Top of INPUT

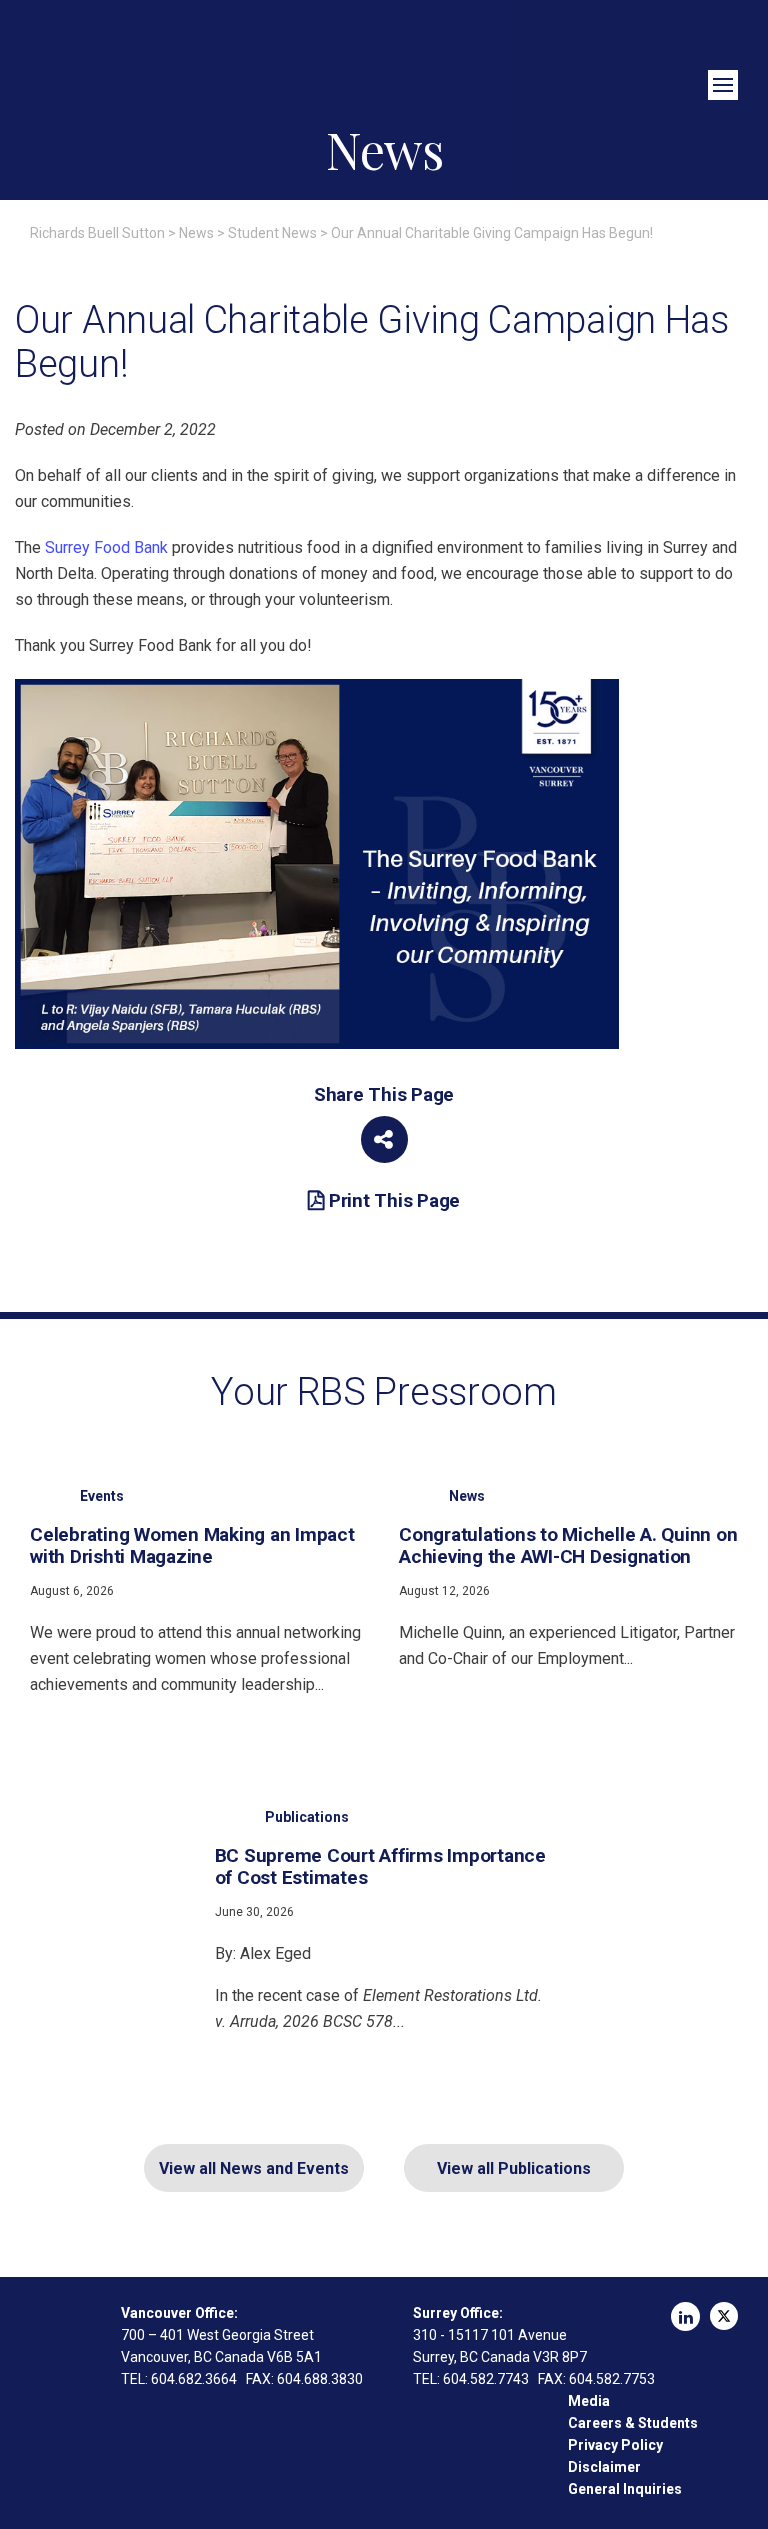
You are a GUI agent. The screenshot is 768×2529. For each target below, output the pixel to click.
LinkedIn (685, 2316)
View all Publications (514, 2168)
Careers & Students (633, 2423)
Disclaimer (604, 2467)
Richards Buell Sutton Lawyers (383, 57)
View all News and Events (254, 2168)
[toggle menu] (723, 85)
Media (589, 2401)
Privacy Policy (615, 2445)
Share (384, 1139)
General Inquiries (625, 2489)
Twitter (724, 2316)
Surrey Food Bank (106, 547)
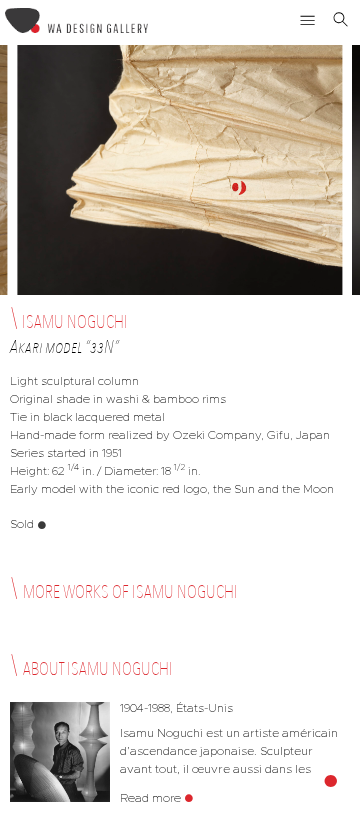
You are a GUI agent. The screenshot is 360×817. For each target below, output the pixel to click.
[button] (308, 20)
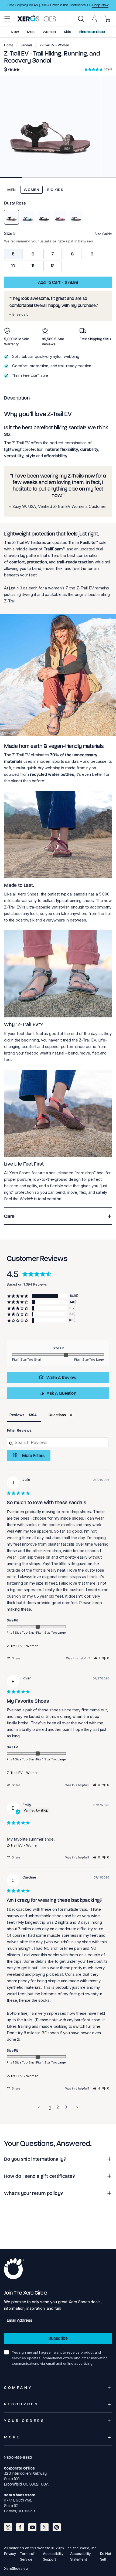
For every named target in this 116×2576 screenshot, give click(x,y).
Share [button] (16, 1658)
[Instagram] (8, 2527)
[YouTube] (32, 2527)
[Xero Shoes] (36, 18)
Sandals (26, 45)
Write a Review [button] (61, 1377)
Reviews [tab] (16, 1415)
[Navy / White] (76, 217)
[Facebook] (20, 2527)
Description (17, 398)
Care (9, 1216)
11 (33, 266)
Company (18, 2387)
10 (13, 266)
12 (53, 266)
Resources (21, 2404)
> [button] (77, 2107)
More (12, 2437)
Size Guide (103, 234)
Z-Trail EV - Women (23, 1646)
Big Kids (55, 189)
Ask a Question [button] (61, 1393)
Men (11, 189)
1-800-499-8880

Bottom of INPUT

> [WORK INSTRUCTIONS]:
Your response should contain each line of the entries above that holds the string "screenshot".

> [ANSWER SECTION]:
You are a GUI agent. The screenshot is 768×2529. For each target below, output the pixel to click.
You are a GUI agent. The screenshot is 360×817. For each target below, output the pixel to click.
For every named target in this 116×2576 screenshot, give click(x,y).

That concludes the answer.